> **Task prompt**
Please report how many lines in the records below contain the word "icon", giving only that number.

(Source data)
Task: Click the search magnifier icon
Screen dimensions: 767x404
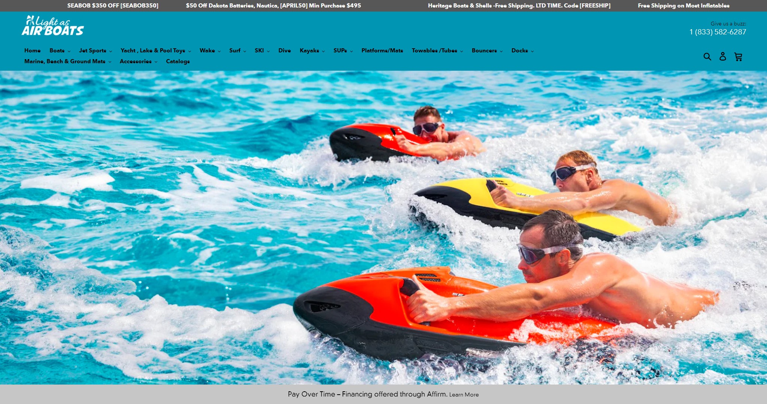Action: click(x=707, y=56)
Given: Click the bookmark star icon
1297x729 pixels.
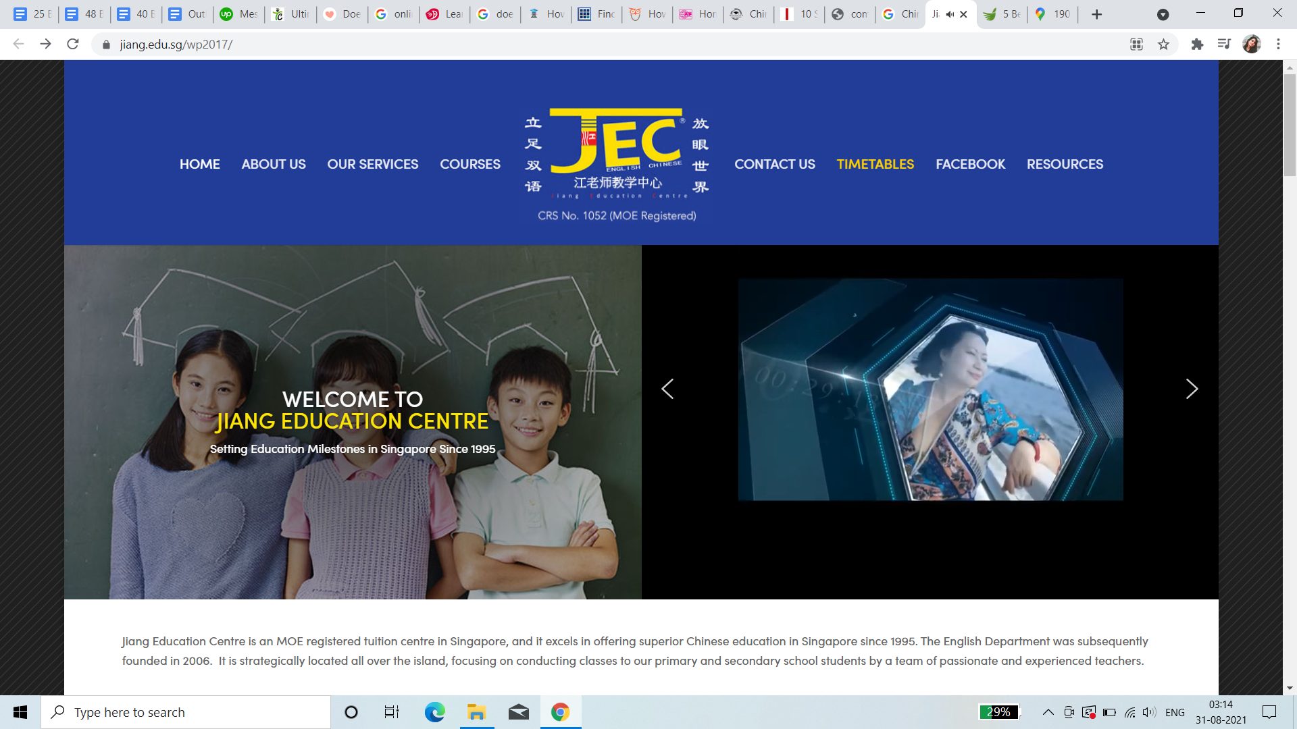Looking at the screenshot, I should pyautogui.click(x=1163, y=45).
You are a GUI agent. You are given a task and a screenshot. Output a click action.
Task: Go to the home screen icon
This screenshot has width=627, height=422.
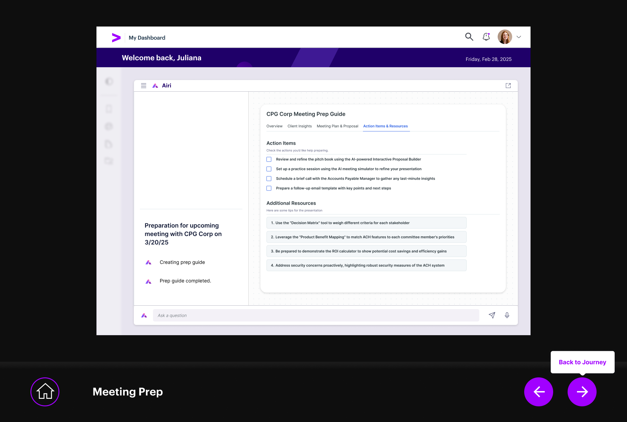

> **Exercise response**
3